Hannah More and Her Lasting Influence on Education and Christian Service
Hannah More and Her Lasting Influence on Education and Christian Service
She has been described as the most influential woman in the British abolitionist movement – in fact, one of the most important women in 18th-century Britain. After her death in 1833, the Christian Observer dared to say: “What William Wilberforce was among men, Hannah More was among women.”
But her influence went beyond the sphere of social reforms. Her emphasis on education, particularly for the poor and for women, with her clear specifications on its goals, had a tremendous impact in Western society and in the church.
A Talented Woman
Hannah More was born on 2 February 1745 at Fishponds, north of Bristol, the fourth of five daughters. Her father Jacob, a schoolmaster, made sure that his daughters received a good education.
From the start, Hannah displayed an exceptional intelligence. By her late teens, she was already a teacher at the boarding school she had attended – a school her father had started and her sisters were managing. A lover of theatre, she wrote her first play, A Search for Happiness, before she turned eighteen. The play was later published and widely read.
In 1767, Hannah accepted a proposal of marriage from a wealthy country gentleman, William Turner, who was twenty years her senior. Perennially undecided, Turner postponed their wedding three times until, in 1773, he broke their engagement.
British law included provisions for such circumstances, since a long engagement took a woman beyond the normal marriageable age. Initially, Hannah declined the annuity offered by Turner but she eventually accepted a smaller amount, £200 – still a large sum in those days. Since this allowed her financial security and independence, Hannah decided not to marry.
By then, she was still bent on writing for the theatre. During her many trips to London, she came in contact with important artists, authors, actors, and politicians. Her most important friendship was with actor, playwright, and producer David Garrick, who sponsored and directed her highly successful play, Percy. From all indications, Hannah was on her way to stardom.
She soon became disillusioned with the empty lifestyle of the theatrical world. After Garrick’s death, she began to detach herself from it.
Finding her Calling
In London, Hannah attended the church pastored by the renowned John Newton, whose writings she had come to admire. After conversing with him, she returned home with tens of copies of his sermons. She continued to correspond with him for the rest of his life.
Through Newton, she also met the young William Wilberforce, who encouraged her to use her talents for the good of others. He also introduced her to the Clapham community, a group of socially minded Christians, which included many leaders in the abolition movement. They influenced her commitment to evangelism and assistance to the needy. Apparently, she was the first woman involved in the abolitionist movement. Her contribution was mainly through pamphlets and poetry. She also sponsored the publication of Olaudah Equiano’s account of his life as a slave, and promoted the boycott of slave-grown sugar.
But her main focus was on education. Together with her sisters, she opened a Sunday School for the poor. At a time when there were no public schools, they provided both biblical instruction and basic general education. One school led to another until, within ten years, they had sixteen school in operation.

.....

TASKS AND EXERCISES:
(a) In the article on Hannah More, condense the paragraph that begins "Through Newton, she also met" into a short bulleted list that keeps its main facts.
(b) Resume the article on Hannah More, picking up right after its last sentence about the sixteen schools.

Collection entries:
.....

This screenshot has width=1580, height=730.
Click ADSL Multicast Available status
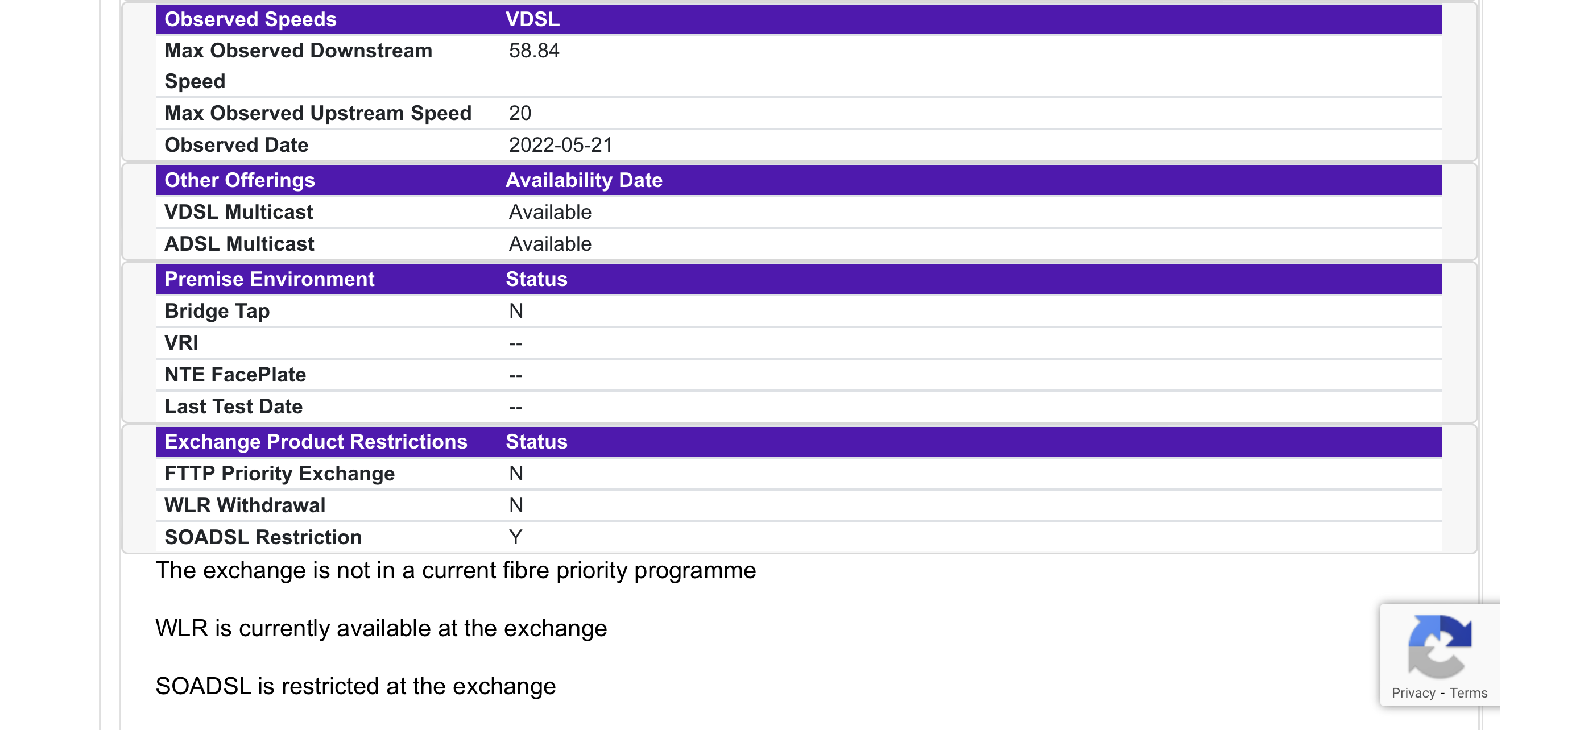click(550, 244)
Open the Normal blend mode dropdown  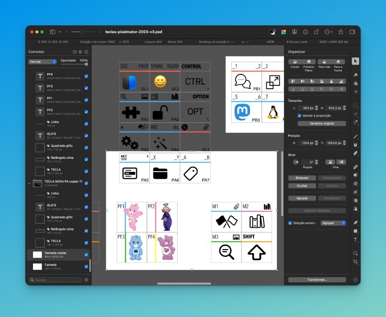point(42,62)
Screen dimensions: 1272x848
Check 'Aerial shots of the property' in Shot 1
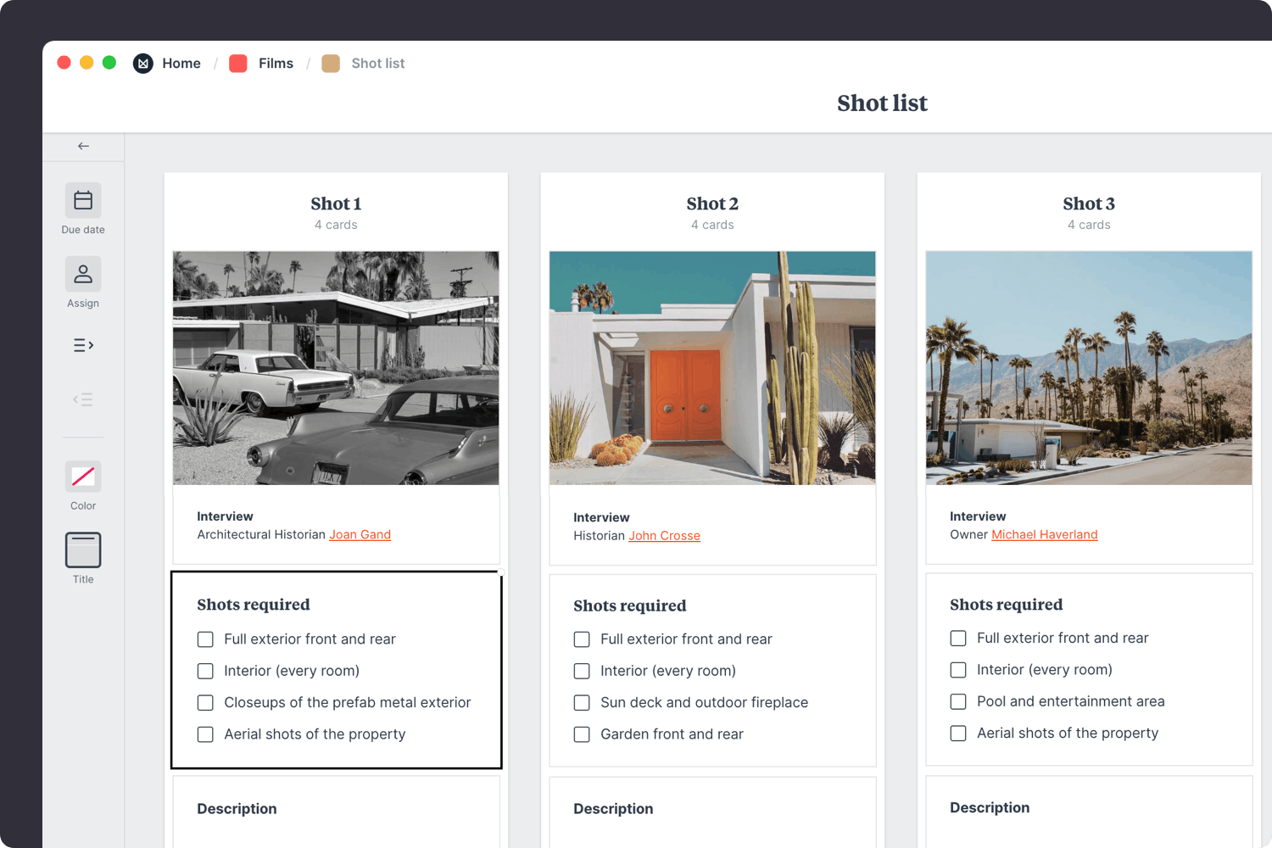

.....

EXPECTED ANSWERS:
(a)
- Through Newton, Hannah met the young William Wilberforce, who urged her to use her talents for the good of others.
- He introduced her to the Clapham community, a group of socially minded Christians that included many abolition leaders and strengthened her commitment to evangelism and helping the needy.
- She was apparently the first woman involved in the abolitionist movement and contributed mainly through pamphlets and poetry.
- She sponsored the publication of Olaudah Equiano's account of his life as a slave and promoted the boycott of slave-grown sugar.

(b)
Hannah wrote many of the books used in the schools. Against the mores of her time, she encouraged equal education for boys and girls. This meant that, while girls had equal instruction in the academic subjects, boys were included in knitting and sewing lessons.
She also cared deeply for her students and their families. She advocated for a method of teaching that was engaging and inspiring. “Though serious instruction will not only be uninteresting but irksome if conveyed to youth in a mere didactic way, yet if their affections are suitably engaged, their hearts, so far from necessarily revolting, as some insist they will, often receive the most solemn truths with alacrity,”[1] she said.
Her care for her students was mirrored in the dedication of her friends and the teachers she employed. For example, the correspondence between More and her friends William and Barbara Wilberforce are full of expressions of mutual, sincere interest in the lives of each student.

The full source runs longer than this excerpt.